Requirements = Copy out all of the data below, substituting "Display size:" for each occurrence of "Screen dimensions:" and keeping every other character as it is.

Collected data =
○ ○ ○

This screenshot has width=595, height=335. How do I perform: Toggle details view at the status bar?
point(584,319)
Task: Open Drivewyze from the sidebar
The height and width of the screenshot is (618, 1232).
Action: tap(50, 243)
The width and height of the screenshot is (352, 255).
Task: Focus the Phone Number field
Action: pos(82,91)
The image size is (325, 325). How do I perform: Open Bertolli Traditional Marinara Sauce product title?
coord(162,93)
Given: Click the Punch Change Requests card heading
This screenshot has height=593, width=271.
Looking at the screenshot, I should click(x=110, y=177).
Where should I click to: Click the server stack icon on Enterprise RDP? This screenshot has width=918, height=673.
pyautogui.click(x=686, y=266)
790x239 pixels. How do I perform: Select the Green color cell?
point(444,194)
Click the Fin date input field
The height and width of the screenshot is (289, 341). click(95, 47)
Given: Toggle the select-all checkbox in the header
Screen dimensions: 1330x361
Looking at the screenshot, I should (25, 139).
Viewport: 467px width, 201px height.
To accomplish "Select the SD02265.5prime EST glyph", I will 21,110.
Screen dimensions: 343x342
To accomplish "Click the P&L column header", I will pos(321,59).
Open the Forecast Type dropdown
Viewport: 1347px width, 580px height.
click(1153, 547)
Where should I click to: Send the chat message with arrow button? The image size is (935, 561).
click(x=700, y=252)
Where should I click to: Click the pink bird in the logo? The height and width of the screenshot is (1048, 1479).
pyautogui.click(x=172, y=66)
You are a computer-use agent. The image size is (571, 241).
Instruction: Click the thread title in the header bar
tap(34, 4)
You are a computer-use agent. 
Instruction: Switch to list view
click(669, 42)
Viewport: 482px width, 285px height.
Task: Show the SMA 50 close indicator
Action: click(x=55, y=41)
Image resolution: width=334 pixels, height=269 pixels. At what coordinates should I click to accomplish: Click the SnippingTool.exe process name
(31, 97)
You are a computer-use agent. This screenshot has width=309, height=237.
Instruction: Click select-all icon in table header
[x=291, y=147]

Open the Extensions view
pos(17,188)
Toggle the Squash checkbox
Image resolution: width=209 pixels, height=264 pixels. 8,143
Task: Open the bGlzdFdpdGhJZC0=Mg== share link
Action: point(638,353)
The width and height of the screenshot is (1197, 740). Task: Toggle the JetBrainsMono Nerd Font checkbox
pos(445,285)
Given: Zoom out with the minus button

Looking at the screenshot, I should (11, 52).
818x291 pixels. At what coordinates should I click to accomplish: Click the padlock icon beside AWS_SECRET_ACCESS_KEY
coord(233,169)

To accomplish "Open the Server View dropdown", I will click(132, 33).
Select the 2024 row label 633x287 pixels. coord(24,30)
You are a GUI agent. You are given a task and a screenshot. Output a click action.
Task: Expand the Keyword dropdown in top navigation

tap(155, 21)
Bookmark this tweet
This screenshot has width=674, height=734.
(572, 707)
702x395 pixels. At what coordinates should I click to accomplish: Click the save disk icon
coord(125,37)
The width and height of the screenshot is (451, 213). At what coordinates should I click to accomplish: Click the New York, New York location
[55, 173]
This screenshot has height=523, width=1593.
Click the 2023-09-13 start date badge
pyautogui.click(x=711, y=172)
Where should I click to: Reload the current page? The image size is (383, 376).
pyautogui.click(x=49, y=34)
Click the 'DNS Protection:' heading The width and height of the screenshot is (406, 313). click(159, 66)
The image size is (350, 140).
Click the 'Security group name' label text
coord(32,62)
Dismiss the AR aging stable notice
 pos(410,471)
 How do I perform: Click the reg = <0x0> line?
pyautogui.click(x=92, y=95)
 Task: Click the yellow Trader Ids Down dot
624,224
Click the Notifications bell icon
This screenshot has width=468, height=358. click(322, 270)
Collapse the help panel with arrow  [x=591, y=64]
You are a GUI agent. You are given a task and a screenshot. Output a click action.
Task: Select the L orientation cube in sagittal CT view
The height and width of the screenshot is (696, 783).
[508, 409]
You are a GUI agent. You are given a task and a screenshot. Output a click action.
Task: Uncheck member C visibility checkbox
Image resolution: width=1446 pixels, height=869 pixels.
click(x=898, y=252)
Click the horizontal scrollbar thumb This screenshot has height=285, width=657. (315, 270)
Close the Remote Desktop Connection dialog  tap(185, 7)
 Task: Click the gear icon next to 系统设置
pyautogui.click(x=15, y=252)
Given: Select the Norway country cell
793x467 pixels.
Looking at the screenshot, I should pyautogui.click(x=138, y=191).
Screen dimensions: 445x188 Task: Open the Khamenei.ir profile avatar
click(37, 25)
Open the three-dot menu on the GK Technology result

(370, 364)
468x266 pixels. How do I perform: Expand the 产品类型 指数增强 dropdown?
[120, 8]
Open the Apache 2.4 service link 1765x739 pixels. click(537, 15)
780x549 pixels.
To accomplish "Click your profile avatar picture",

○ ○ ○

Task response =
This screenshot has width=595, height=335. How do I perform: Toggle details view at the status bar?
point(584,319)
Task: Open Drivewyze from the sidebar
The height and width of the screenshot is (618, 1232).
Action: tap(50, 243)
The width and height of the screenshot is (352, 255).
Task: Focus the Phone Number field
Action: pos(82,91)
The image size is (325, 325). How do I perform: Open Bertolli Traditional Marinara Sauce product title?
coord(162,93)
Given: Click the Punch Change Requests card heading
This screenshot has height=593, width=271.
Looking at the screenshot, I should click(x=110, y=177).
Where should I click to: Click the server stack icon on Enterprise RDP? This screenshot has width=918, height=673.
pyautogui.click(x=686, y=266)
790x239 pixels. How do I perform: Select the Green color cell?
point(444,194)
Click the Fin date input field
The height and width of the screenshot is (289, 341). click(95, 47)
Given: Toggle the select-all checkbox in the header
Display size: 1330x361
Looking at the screenshot, I should (25, 139).
Viewport: 467px width, 201px height.
To accomplish "Select the SD02265.5prime EST glyph", I will 21,110.
Display size: 343x342
To accomplish "Click the P&L column header", I will pos(321,59).
Open the Forecast Type dropdown
Viewport: 1347px width, 580px height.
click(1153, 547)
Where should I click to: Send the chat message with arrow button? The image size is (935, 561).
click(x=700, y=252)
Where should I click to: Click the pink bird in the logo? The height and width of the screenshot is (1048, 1479).
pyautogui.click(x=172, y=66)
You are a computer-use agent. The image size is (571, 241).
Instruction: Click the thread title in the header bar
tap(34, 4)
You are a computer-use agent. 
Instruction: Switch to list view
click(669, 42)
Viewport: 482px width, 285px height.
Task: Show the SMA 50 close indicator
Action: click(x=55, y=41)
Image resolution: width=334 pixels, height=269 pixels. At what coordinates should I click to accomplish: Click the SnippingTool.exe process name
(31, 97)
You are a computer-use agent. This screenshot has width=309, height=237.
Instruction: Click select-all icon in table header
[x=291, y=147]

Open the Extensions view
pos(17,188)
Toggle the Squash checkbox
Image resolution: width=209 pixels, height=264 pixels. 8,143
Task: Open the bGlzdFdpdGhJZC0=Mg== share link
Action: point(638,353)
The width and height of the screenshot is (1197, 740). Task: Toggle the JetBrainsMono Nerd Font checkbox
pos(445,285)
Given: Zoom out with the minus button

Looking at the screenshot, I should (11, 52).
818x291 pixels. At what coordinates should I click to accomplish: Click the padlock icon beside AWS_SECRET_ACCESS_KEY
coord(233,169)

To accomplish "Open the Server View dropdown", I will click(132, 33).
Select the 2024 row label 633x287 pixels. coord(24,30)
You are a GUI agent. You are given a task and a screenshot. Output a click action.
Task: Expand the Keyword dropdown in top navigation

tap(155, 21)
Bookmark this tweet
This screenshot has width=674, height=734.
(572, 707)
702x395 pixels. At what coordinates should I click to accomplish: Click the save disk icon
coord(125,37)
The width and height of the screenshot is (451, 213). At what coordinates should I click to accomplish: Click the New York, New York location
[55, 173]
This screenshot has height=523, width=1593.
Click the 2023-09-13 start date badge
pyautogui.click(x=711, y=172)
Where should I click to: Reload the current page? The image size is (383, 376).
pyautogui.click(x=49, y=34)
Click the 'DNS Protection:' heading The width and height of the screenshot is (406, 313). click(159, 66)
The image size is (350, 140).
Click the 'Security group name' label text
coord(32,62)
Dismiss the AR aging stable notice
 pos(410,471)
 How do I perform: Click the reg = <0x0> line?
pyautogui.click(x=92, y=95)
 Task: Click the yellow Trader Ids Down dot
624,224
Click the Notifications bell icon
This screenshot has width=468, height=358. click(322, 270)
Collapse the help panel with arrow  [x=591, y=64]
You are a GUI agent. You are given a task and a screenshot. Output a click action.
Task: Select the L orientation cube in sagittal CT view
The height and width of the screenshot is (696, 783).
[508, 409]
You are a GUI agent. You are given a task and a screenshot. Output a click action.
Task: Uncheck member C visibility checkbox
Image resolution: width=1446 pixels, height=869 pixels.
click(x=898, y=252)
Click the horizontal scrollbar thumb This screenshot has height=285, width=657. (315, 270)
Close the Remote Desktop Connection dialog  tap(185, 7)
 Task: Click the gear icon next to 系统设置
pyautogui.click(x=15, y=252)
Given: Select the Norway country cell
793x467 pixels.
Looking at the screenshot, I should pyautogui.click(x=138, y=191).
Display size: 445x188 Task: Open the Khamenei.ir profile avatar
click(37, 25)
Open the three-dot menu on the GK Technology result

(370, 364)
468x266 pixels. How do I perform: Expand the 产品类型 指数增强 dropdown?
[120, 8]
Open the Apache 2.4 service link 1765x739 pixels. click(537, 15)
780x549 pixels.
To accomplish "Click your profile avatar picture",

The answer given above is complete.